One thing I neoted was that I obtained relatively similar values for all fit indices under the ML and ML-missing, but under the WLSMV method the CFI (and TLI if I remember correctly) differed considerably from the values obtaiend under the other two methods (mean difference about 0.15), while the values of RMSEA and SRMR were wery similar to those obtaiend under the other two methods.
In my evaluation of the results I lean towards giving results obtained under WLSMV more weigth becasue of the skewed data (in first grade responses to several items are limited to the two highest points on a four point scale), but reading this section over last night I was uncertain how to explain this difference in the behaviour of the fit indexes under different estimation methods to my comittee members.
Is there a theoretical rationale for this different behavior of the fit indexes or empirical results that supports preferring the results obtained under the WLSMV over the other two in my evaluation?
Or is the response 'because of the limits (skewness) of the data' simply a good enough response?
Sig Skulason Educational Testing Institute Reykjavik Iceland
The fit indices given with WLSMV correspond to fitting the model to different sample statistics than those used with the ML estimators. Because of this, the fit indices can be quite different particularly with very skewed variables where we know that sample statistics of Pearson correlations are attenuated relative to polychoric correlations. I don't know that this has been written about.
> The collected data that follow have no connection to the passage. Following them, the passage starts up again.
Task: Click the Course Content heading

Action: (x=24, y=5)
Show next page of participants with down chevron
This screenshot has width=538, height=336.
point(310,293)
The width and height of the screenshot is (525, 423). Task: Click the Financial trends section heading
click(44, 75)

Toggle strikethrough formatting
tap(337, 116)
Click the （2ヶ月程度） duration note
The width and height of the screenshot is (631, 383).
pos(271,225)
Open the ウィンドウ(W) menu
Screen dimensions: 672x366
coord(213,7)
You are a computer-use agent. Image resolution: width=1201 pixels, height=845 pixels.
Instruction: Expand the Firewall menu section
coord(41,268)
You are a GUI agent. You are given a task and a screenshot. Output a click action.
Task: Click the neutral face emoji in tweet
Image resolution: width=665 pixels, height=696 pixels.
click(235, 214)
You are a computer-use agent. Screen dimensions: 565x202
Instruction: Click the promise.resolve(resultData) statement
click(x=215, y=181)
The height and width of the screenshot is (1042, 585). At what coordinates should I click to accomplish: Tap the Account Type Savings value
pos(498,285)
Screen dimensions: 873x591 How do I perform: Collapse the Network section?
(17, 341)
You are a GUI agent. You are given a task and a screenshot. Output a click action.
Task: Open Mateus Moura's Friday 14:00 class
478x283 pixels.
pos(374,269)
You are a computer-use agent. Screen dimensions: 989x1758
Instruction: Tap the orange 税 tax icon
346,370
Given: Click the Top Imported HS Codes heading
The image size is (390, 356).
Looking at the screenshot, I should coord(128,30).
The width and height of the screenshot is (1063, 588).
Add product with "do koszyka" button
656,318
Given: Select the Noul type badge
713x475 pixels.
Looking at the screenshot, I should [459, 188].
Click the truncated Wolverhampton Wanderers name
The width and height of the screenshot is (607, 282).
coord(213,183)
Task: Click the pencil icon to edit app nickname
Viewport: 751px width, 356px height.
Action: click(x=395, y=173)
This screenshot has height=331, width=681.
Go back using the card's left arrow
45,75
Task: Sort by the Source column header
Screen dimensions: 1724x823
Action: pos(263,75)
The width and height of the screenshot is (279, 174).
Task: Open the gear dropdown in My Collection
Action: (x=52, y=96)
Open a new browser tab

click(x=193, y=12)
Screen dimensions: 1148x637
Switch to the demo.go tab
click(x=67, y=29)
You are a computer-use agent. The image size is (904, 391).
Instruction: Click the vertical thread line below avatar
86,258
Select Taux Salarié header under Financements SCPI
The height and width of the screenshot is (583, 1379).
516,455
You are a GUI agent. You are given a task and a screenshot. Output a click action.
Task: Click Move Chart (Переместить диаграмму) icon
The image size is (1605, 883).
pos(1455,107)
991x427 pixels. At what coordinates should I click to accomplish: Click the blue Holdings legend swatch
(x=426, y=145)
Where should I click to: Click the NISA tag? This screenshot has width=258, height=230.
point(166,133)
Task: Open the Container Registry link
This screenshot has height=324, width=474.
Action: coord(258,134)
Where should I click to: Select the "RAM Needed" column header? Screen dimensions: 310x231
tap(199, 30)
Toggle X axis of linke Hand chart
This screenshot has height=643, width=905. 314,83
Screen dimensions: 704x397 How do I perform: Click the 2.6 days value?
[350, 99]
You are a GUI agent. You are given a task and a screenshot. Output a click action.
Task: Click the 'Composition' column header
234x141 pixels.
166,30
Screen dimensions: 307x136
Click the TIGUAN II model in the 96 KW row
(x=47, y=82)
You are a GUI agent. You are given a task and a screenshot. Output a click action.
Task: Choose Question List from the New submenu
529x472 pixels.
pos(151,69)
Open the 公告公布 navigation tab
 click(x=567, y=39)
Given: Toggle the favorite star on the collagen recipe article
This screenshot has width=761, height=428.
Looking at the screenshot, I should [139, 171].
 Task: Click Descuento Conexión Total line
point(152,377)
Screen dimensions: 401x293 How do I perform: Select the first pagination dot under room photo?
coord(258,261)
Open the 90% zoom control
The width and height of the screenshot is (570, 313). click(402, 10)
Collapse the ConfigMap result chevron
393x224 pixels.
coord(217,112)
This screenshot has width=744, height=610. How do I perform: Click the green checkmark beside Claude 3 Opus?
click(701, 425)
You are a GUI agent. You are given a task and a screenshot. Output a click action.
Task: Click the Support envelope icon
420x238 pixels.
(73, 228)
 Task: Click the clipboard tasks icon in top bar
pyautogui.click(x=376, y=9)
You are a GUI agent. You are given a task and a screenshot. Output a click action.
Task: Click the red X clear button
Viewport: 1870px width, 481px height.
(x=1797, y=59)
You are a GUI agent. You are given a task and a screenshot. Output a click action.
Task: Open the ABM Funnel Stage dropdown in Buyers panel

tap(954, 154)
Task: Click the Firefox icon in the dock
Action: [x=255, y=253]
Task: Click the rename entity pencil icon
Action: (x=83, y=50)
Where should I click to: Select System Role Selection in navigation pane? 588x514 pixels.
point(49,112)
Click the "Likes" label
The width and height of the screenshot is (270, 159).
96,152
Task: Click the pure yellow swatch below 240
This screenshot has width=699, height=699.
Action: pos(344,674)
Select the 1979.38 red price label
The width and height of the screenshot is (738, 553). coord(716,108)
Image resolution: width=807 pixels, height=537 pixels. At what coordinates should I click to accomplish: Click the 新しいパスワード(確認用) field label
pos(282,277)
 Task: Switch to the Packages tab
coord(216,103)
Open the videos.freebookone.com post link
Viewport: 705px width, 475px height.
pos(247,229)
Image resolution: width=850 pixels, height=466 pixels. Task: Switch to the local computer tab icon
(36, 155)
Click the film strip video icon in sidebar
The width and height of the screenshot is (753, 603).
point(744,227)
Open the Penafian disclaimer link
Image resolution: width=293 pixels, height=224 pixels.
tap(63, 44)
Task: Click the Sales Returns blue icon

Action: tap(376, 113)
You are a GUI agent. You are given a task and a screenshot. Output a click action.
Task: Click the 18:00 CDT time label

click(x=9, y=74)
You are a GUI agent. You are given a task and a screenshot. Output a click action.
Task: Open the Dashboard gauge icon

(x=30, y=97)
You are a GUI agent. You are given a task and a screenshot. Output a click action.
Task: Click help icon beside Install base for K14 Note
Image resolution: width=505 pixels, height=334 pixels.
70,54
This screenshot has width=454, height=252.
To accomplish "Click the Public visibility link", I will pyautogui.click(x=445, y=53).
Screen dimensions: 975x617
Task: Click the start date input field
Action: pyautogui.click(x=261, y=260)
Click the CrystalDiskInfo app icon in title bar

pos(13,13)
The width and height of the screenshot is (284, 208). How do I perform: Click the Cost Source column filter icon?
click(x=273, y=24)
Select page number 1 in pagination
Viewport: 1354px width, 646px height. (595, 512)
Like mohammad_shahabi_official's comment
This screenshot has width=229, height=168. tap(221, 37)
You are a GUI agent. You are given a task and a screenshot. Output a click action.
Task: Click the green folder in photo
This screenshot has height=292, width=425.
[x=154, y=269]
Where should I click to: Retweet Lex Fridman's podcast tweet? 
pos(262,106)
Given the skewness of your data and the fact that the variables are not continuous, WLSMV seems more appropriate.
Bengt, I have the same issue. So my first question is since this post, has anyone written on this?
Second, I have 1-6 likert scale data from a teacher effectiveness questionnaire. How much skewness is too much to not use ML? I know their is a Psych Methods article, I think 97, that talks about skew and kurt levels of over 3 and 8 being severly skewed.
bmuthen posted on Sunday, March 05, 2006 - 3:25 pm
Two articles in British Journal of Mathematical and Statistical Psychology by Muthen & Kaplan are relevant - see our web page under References, Categorical Outcomes, SEM.
Valeriana posted on Wednesday, March 08, 2006 - 5:58 pm
Kline(2005) stated that for WLSM, WLSMV and DWLS not all of the indexes of model fit uses in ML estimation are available. If I use one of the three first methods cited above, which indexes should I use? And what about the interpretation of them?
I am not familiar with the Kline article. Mplus provides chi-square, RMSEA, TLI, CLI, and SRMR for categorial outcomes. We do not provide BIC, AIC, etc. because these are maximum likelihood based. See the dissertation by Yu on the website where the fit measures mentioned earlier have been studied for categorical outcomes.